▶ [Given request]
Render the records, from the first line up to and including the line with "pyautogui.click(x=594, y=87)", as a Markdown table with the columns Row and Line, numbering each line and leaving out blank ones.
━━━ Data supplied ━━━
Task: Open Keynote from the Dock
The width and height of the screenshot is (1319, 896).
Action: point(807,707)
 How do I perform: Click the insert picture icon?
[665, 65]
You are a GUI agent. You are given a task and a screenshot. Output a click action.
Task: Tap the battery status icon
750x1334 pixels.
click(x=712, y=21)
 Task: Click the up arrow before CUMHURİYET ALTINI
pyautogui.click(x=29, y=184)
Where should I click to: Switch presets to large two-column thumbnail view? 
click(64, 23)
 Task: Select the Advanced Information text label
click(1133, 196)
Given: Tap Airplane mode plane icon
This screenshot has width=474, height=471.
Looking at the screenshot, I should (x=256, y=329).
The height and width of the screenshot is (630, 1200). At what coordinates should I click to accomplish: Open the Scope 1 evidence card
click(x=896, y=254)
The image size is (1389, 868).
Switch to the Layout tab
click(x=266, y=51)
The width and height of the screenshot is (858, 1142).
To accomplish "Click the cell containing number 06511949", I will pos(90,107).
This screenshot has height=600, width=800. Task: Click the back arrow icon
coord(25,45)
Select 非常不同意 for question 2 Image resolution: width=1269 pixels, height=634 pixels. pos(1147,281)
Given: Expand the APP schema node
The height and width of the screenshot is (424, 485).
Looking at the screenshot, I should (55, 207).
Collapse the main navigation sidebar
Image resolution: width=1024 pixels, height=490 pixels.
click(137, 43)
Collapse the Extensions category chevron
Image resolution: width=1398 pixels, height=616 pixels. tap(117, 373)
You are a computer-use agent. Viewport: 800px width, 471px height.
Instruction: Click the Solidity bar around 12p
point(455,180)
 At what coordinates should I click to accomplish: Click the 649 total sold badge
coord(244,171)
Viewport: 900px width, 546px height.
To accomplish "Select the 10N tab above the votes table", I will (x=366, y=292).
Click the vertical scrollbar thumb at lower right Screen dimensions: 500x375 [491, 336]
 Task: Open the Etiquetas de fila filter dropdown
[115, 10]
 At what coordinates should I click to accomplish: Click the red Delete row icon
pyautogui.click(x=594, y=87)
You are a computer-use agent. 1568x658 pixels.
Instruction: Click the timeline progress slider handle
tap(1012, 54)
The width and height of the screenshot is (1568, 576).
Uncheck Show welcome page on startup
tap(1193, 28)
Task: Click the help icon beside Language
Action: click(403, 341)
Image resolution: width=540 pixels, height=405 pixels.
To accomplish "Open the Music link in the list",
━━━
▶ [Written response]
| Row | Line |
|---|---|
| 1 | Task: Open Keynote from the Dock |
| 2 | The width and height of the screenshot is (1319, 896). |
| 3 | Action: point(807,707) |
| 4 |  How do I perform: Click the insert picture icon? |
| 5 | [665, 65] |
| 6 | You are a GUI agent. You are given a task and a screenshot. Output a click action. |
| 7 | Task: Tap the battery status icon |
| 8 | 750x1334 pixels. |
| 9 | click(x=712, y=21) |
| 10 |  Task: Click the up arrow before CUMHURİYET ALTINI |
| 11 | pyautogui.click(x=29, y=184) |
| 12 | Where should I click to: Switch presets to large two-column thumbnail view?  |
| 13 | click(64, 23) |
| 14 |  Task: Select the Advanced Information text label |
| 15 | click(1133, 196) |
| 16 | Given: Tap Airplane mode plane icon |
| 17 | This screenshot has width=474, height=471. |
| 18 | Looking at the screenshot, I should (x=256, y=329). |
| 19 | The height and width of the screenshot is (630, 1200). At what coordinates should I click to accomplish: Open the Scope 1 evidence card |
| 20 | click(x=896, y=254) |
| 21 | The image size is (1389, 868). |
| 22 | Switch to the Layout tab |
| 23 | click(x=266, y=51) |
| 24 | The width and height of the screenshot is (858, 1142). |
| 25 | To accomplish "Click the cell containing number 06511949", I will pos(90,107). |
| 26 | This screenshot has height=600, width=800. Task: Click the back arrow icon |
| 27 | coord(25,45) |
| 28 | Select 非常不同意 for question 2 Image resolution: width=1269 pixels, height=634 pixels. pos(1147,281) |
| 29 | Given: Expand the APP schema node |
| 30 | The height and width of the screenshot is (424, 485). |
| 31 | Looking at the screenshot, I should (55, 207). |
| 32 | Collapse the main navigation sidebar |
| 33 | Image resolution: width=1024 pixels, height=490 pixels. |
| 34 | click(137, 43) |
| 35 | Collapse the Extensions category chevron |
| 36 | Image resolution: width=1398 pixels, height=616 pixels. tap(117, 373) |
| 37 | You are a computer-use agent. Viewport: 800px width, 471px height. |
| 38 | Instruction: Click the Solidity bar around 12p |
| 39 | point(455,180) |
| 40 |  At what coordinates should I click to accomplish: Click the 649 total sold badge |
| 41 | coord(244,171) |
| 42 | Viewport: 900px width, 546px height. |
| 43 | To accomplish "Select the 10N tab above the votes table", I will (x=366, y=292). |
| 44 | Click the vertical scrollbar thumb at lower right Screen dimensions: 500x375 [491, 336] |
| 45 |  Task: Open the Etiquetas de fila filter dropdown |
| 46 | [115, 10] |
| 47 |  At what coordinates should I click to accomplish: Click the red Delete row icon |
| 48 | pyautogui.click(x=594, y=87) |